- Theatrical release poster
- Directed by: Mark Herman
- Written by: Mark Herman
- Produced by: Steve Abbott Jennifer Howarth
- Starring: Dudley Moore; Bryan Brown; Patsy Kensit; Richard Griffiths; Andreas Katsulas; Alison Steadman; Penelope Wilton; Bronson Pinchot;
- Cinematography: Andrew Dunn
- Edited by: Michael Ellis
- Music by: Trevor Jones
- Production company: Hollywood Pictures
- Distributed by: Buena Vista Pictures Distribution (Worldwide) Warner Bros. (Select territories)
- Release dates: January 24, 1992 (UK); March 6, 1992 (US);
- Running time: 78 minutes
- Countries: United Kingdom United States
- Language: English
- Budget: £5 million
- Box office: $3 million

= Blame It on the Bellboy =

1992 film by Mark Herman

Blame It on the Bellboy is a 1992 comedy film written and directed by Mark Herman and starring Dudley Moore, Bryan Brown, Patsy Kensit, Richard Griffiths, and Bronson Pinchot. The plot is about a case of mistaken identity of three individuals with similar-sounding surnames staying at the same hotel.

» **What is being asked**:
Continue the film article on Blame It on the Bellboy from the point where it stops.

» **Dataset extract**:
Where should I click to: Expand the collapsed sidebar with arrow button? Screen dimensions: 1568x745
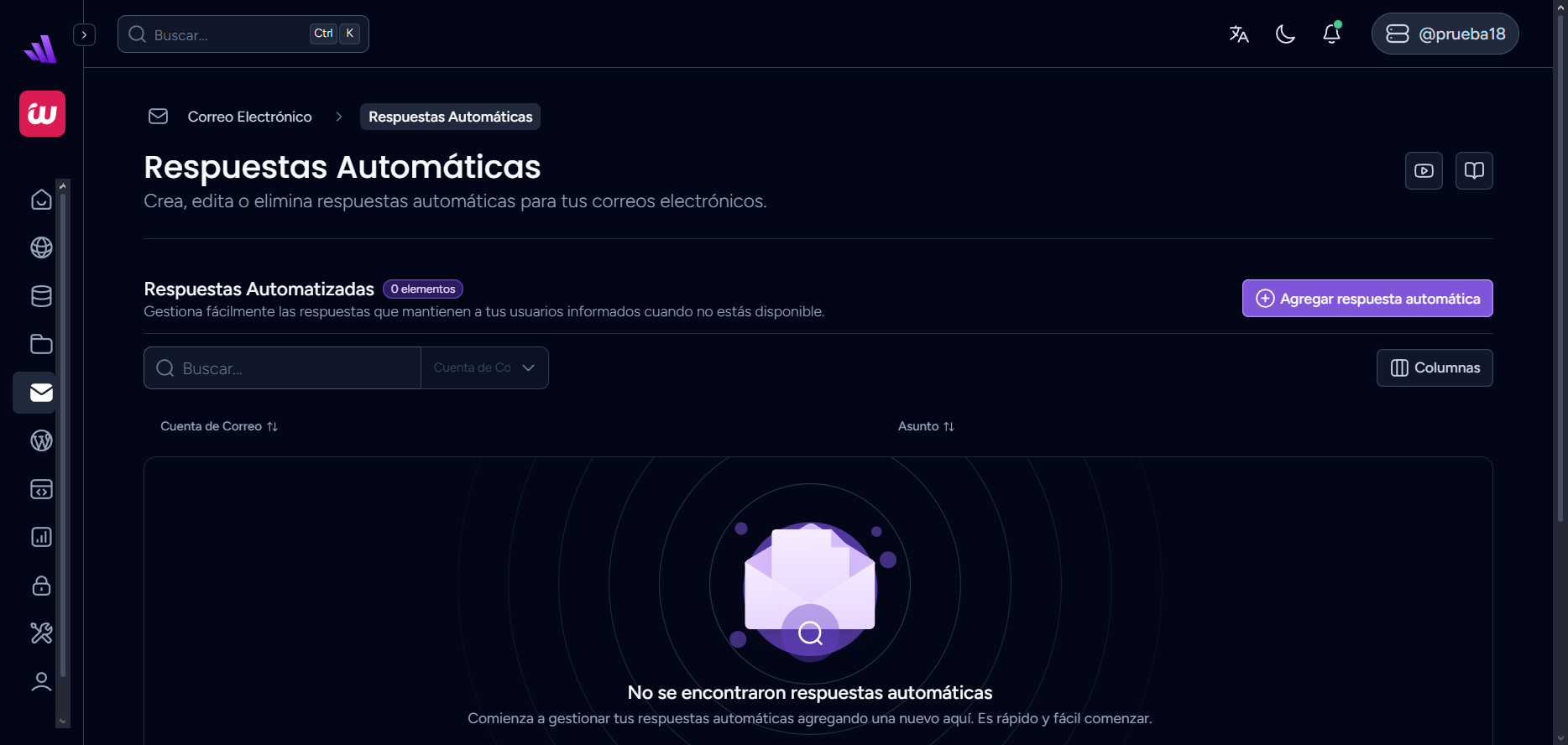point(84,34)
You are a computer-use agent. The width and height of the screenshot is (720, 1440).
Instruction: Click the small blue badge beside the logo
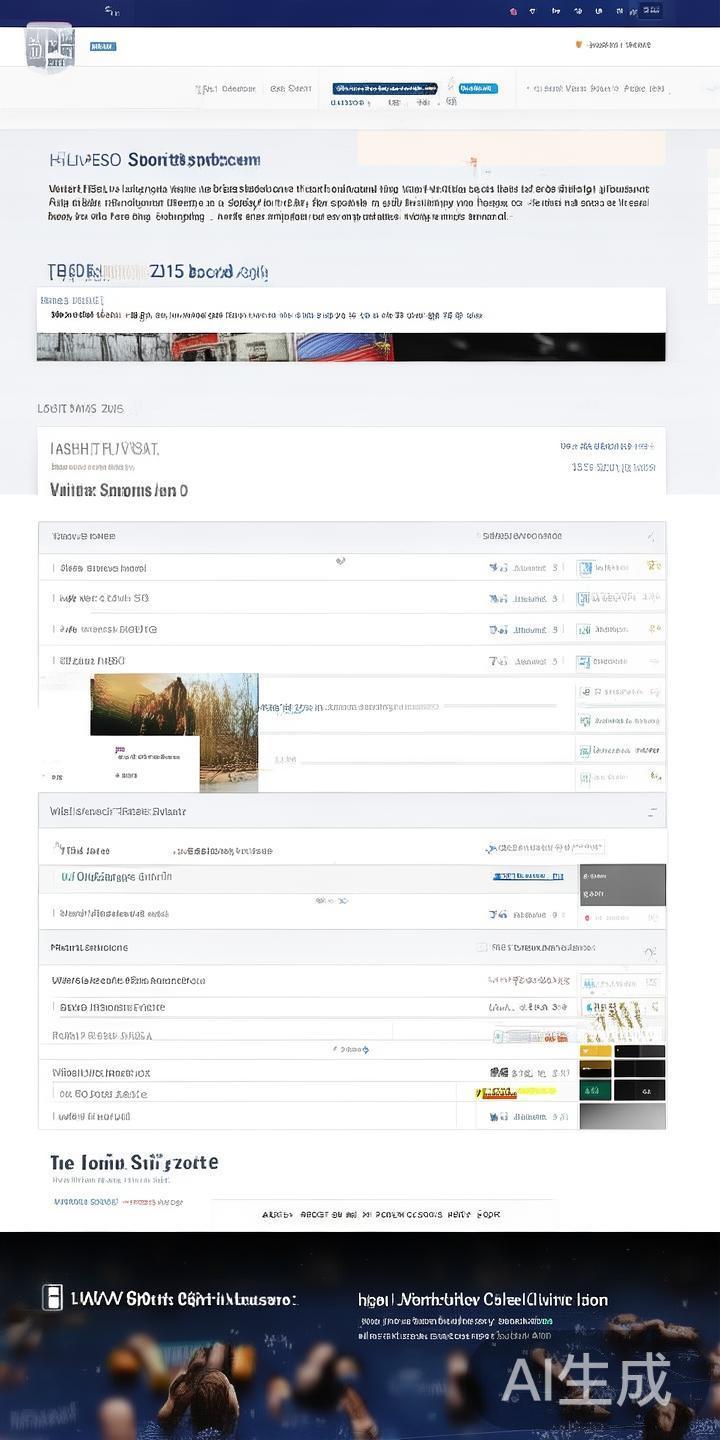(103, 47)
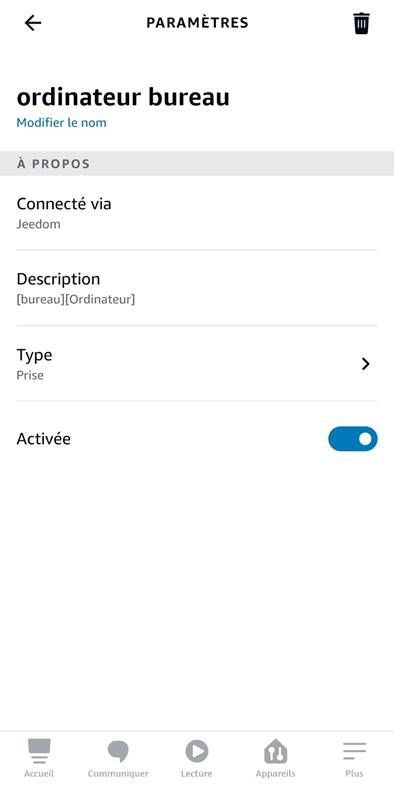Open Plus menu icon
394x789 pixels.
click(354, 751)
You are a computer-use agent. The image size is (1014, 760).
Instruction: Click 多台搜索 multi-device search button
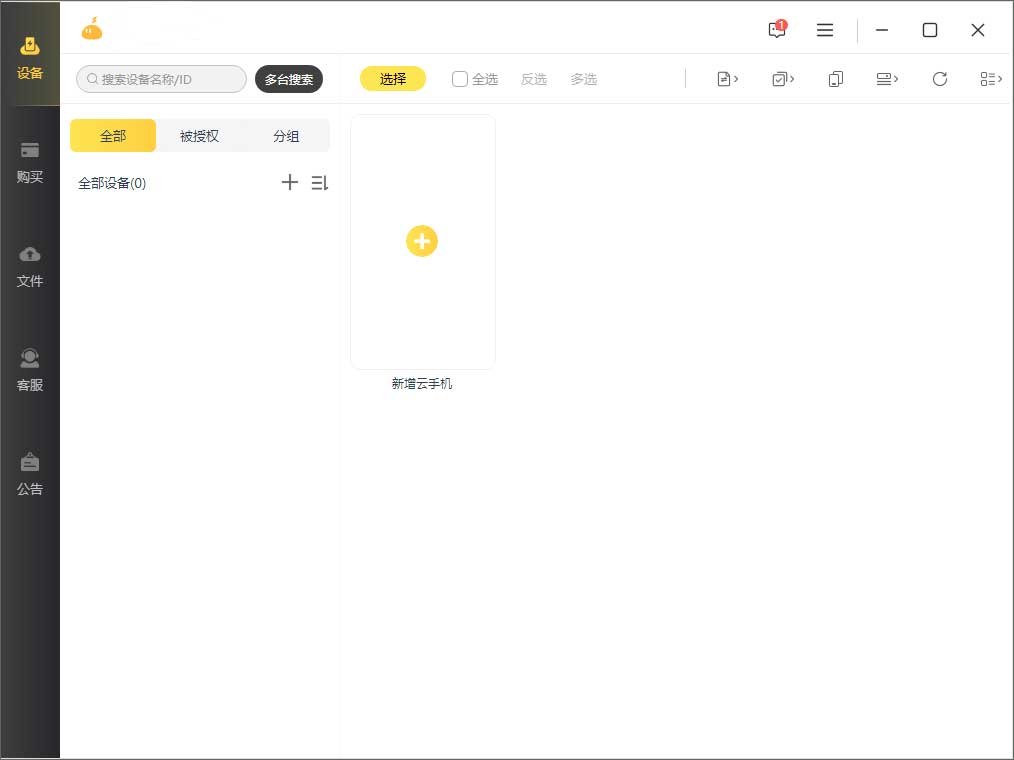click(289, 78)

==

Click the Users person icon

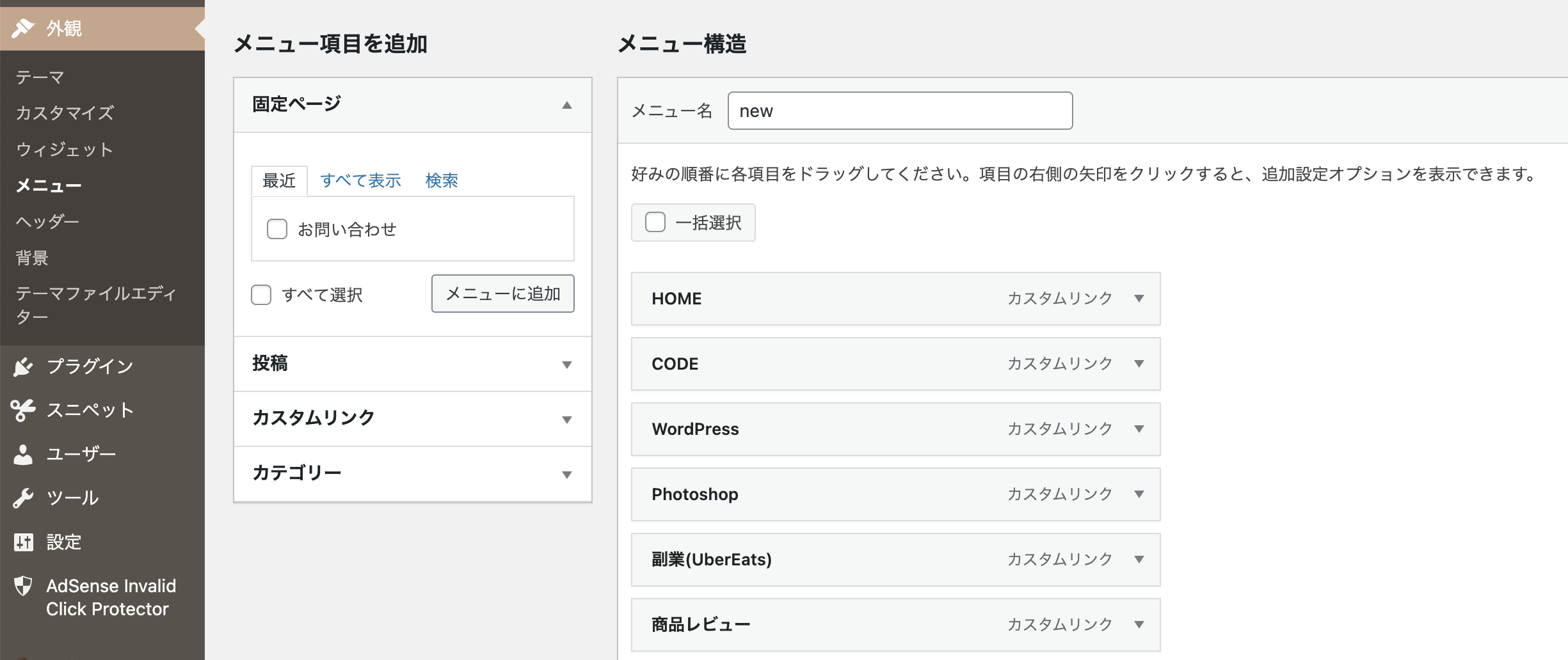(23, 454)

» **Result for this exercise**:
== Plot ==

Three men board the same plane at London Heathrow Airport, bound for Venice: Melvyn Orton, a shy and unassuming clerk assigned with purchasing a house in Venice under penalty of losing his job; Mike Lawton, a hitman en route to Venice to kill his next mark, and Lord Maurice Horton, a bank manager and the mayor in a small city in the United Kingdom who is there to meet a woman through a dating agency called Medi-Date.

All three register at the Hotel Gabrielli, where the Italian bellboy has a poor command of English and becomes totally confused with the names Orton, Horton, and Lawton. All three are expecting messages: Melvyn from a local real estate agency, Mike from the Mafia, and Maurice from his dating agency. However, the bellboy delivers all of them to the wrong man: Melvyn receives the details of Mike's 'hit' who is a local mob boss, Maurice gets the address of the villa, and Mike is given the message about Maurice's date.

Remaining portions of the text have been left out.